The animal continued to develop in American minds during the war, but in Europe the conodont had been sleeping, locked up in unseen books or buried beneath the rubble of German cities. For fifteen years from 1934, conodont studies in Germany had ceased. Then, in 1949, an emergency committee, the Notgemeinschaft der Deutschen Wissenschaft, was established – as one had been after World War I – to mastermind science's recovery. The war had taken its toll on the universities, though sometimes that toll was more imagined than real. Schmidt's important specimens, for example, were believed by some to have been lost when really they remained untouched in Schmidt's office in a Göttingen, which had avoided destruction.
9
As the German paleontologists woke up from their self-induced nightmare, they believed the world was as it had been when they had fallen asleep. They had no idea of the progress the Americans had made. Thus in his
Outline of Historical Geology
, published in 1948, Roland Brinkmann adopted H. A. Pilsbry's never-fashionable molluskan teeth as an explanation for the conodont.
10

The German recovery in conodont science was more properly led by Heinz Beckmann, a former student of oil geology at Cologne, who returned from the war to begin a doctorate on conodonts at Marburg. Beckmann first found conodonts accidentally, when working on Devonian brachiopods, and “immediately fell under the spell of these puzzling fossils.” Unable to access the modern literature, and largely unsupervised but possessing exceptionally preserved local conodonts, “shining green, grey-blue with whitish, and often reddish, decomposition,” he began a study of the inner structure of the conodont unaware of what Hass had achieved. During the war the zoological affinity of the conodont had become less certain, but Beckmann continued the prewar belief that he was looking at Schmidt's fish, so much so that he grouped his fossils anatomically: mandibles, hyaline teeth, and gill apparatus.
11
It was a wise move, as Schmidt, who was regarded as “the only conodont connoisseur in Germany,” became Beckmann's examiner. In many respects, Beckmann discovered what Hass had already demonstrated, such as the importance of the pulp cavity. But he also found clusters of “fine hair tubes” in the white matter – also seen by Zittel and Rohon – which suggested that material might be delivered to the surface of the tooth from the pulp cavity and permit surface growth like the dentine in vertebrate teeth. However, he noted that continued growth resulted in the pulp cavity being closed off, and thus: “The arrangement of the cavities and lamellas forces us to accept that the outside lamella is not substantially older than the inside and proves the dentine structure of the conodont.” Despite his intellectual isolation, or perhaps because of it, Beckmann's work threw up new ideas that both confirmed and contrasted with Hass's conclusions. It also demonstrated that Pander's anatomical descriptions remained, for the most part, robust. Yet Beckmann knew there was more to be understood, if only the technology was more advanced.

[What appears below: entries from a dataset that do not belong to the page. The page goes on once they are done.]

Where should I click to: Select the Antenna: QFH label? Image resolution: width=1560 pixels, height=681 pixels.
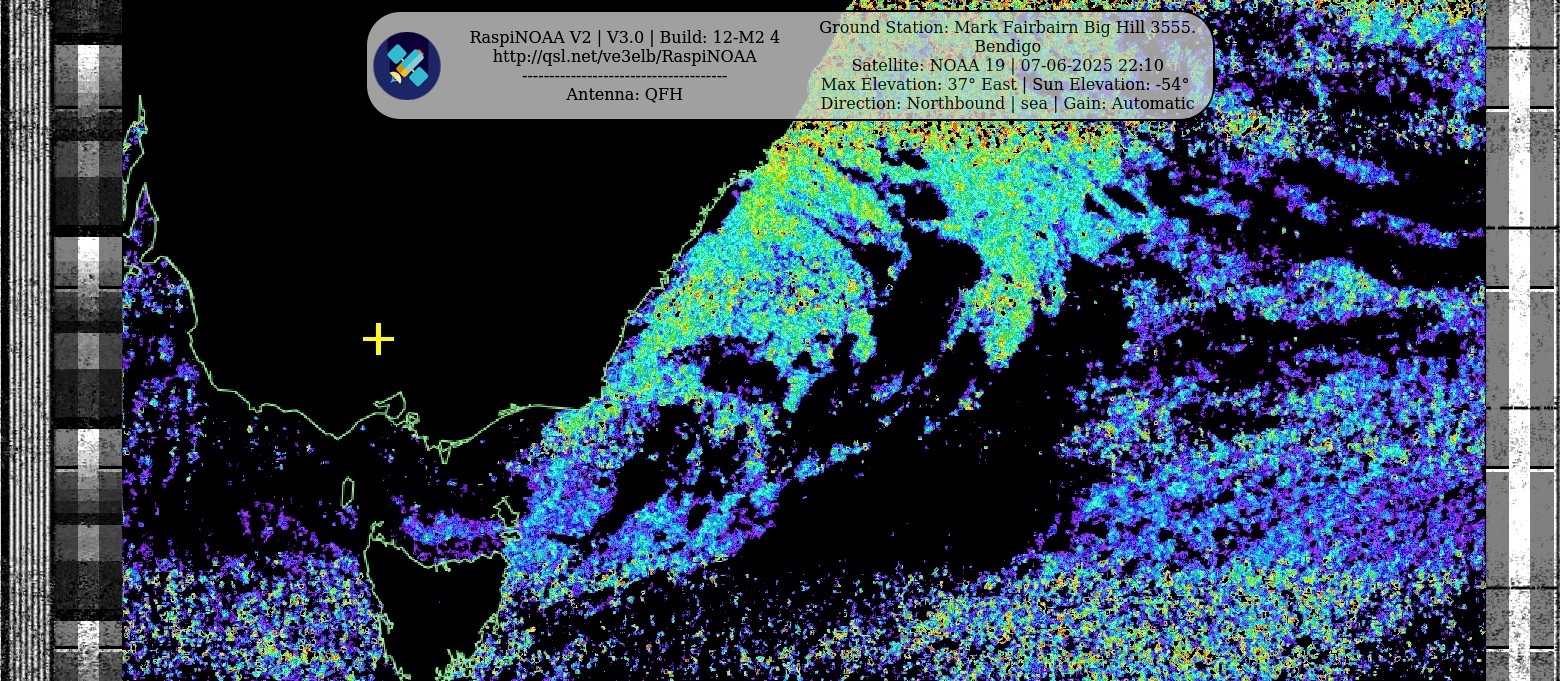[x=624, y=94]
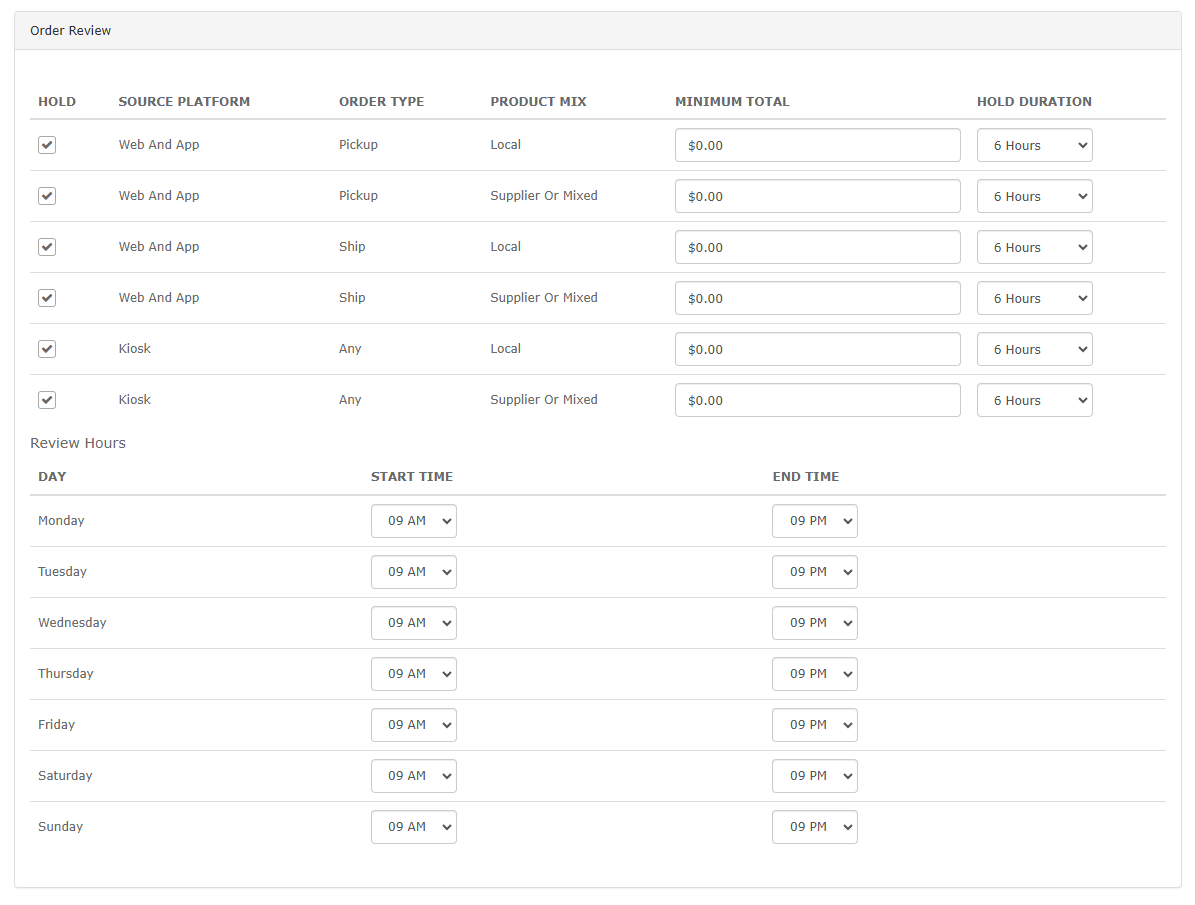Click minimum total field for Ship Local row

818,247

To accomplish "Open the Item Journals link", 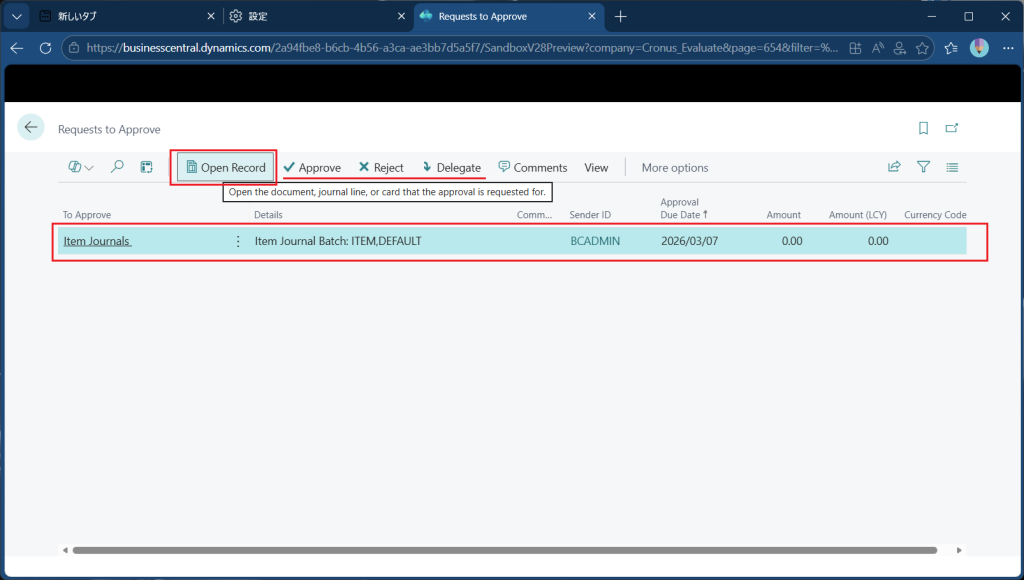I will tap(97, 241).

Schmidt again published on conodonts in 1950, following up his groundbreaking paper of 1934.
12
But like Beckmann, he found himself without the modern American literature and thus arguing with the past and with a Scott of sixteen years earlier. In his ignorance of Scott's more recent reconstruction, he made his own from Scott's published figures, in effect inserting another pair of conodonts into his own apparatus. In doing so, Scott's material was assured of a supporting role. The only recent paper to which Schmidt had access was Beckmann's, with its case for dentine tubes that simply strengthened Schmidt's conviction that the animal was a fish. Of course, Beckmann had begun by believing in Schmidt's fish, and the interpretation of his dentine tubes relied upon it. There was, then, a certain reinforcing circularity to German interpretations, which had probably accompanied the German fish from the moment it left Eichenberg's mind.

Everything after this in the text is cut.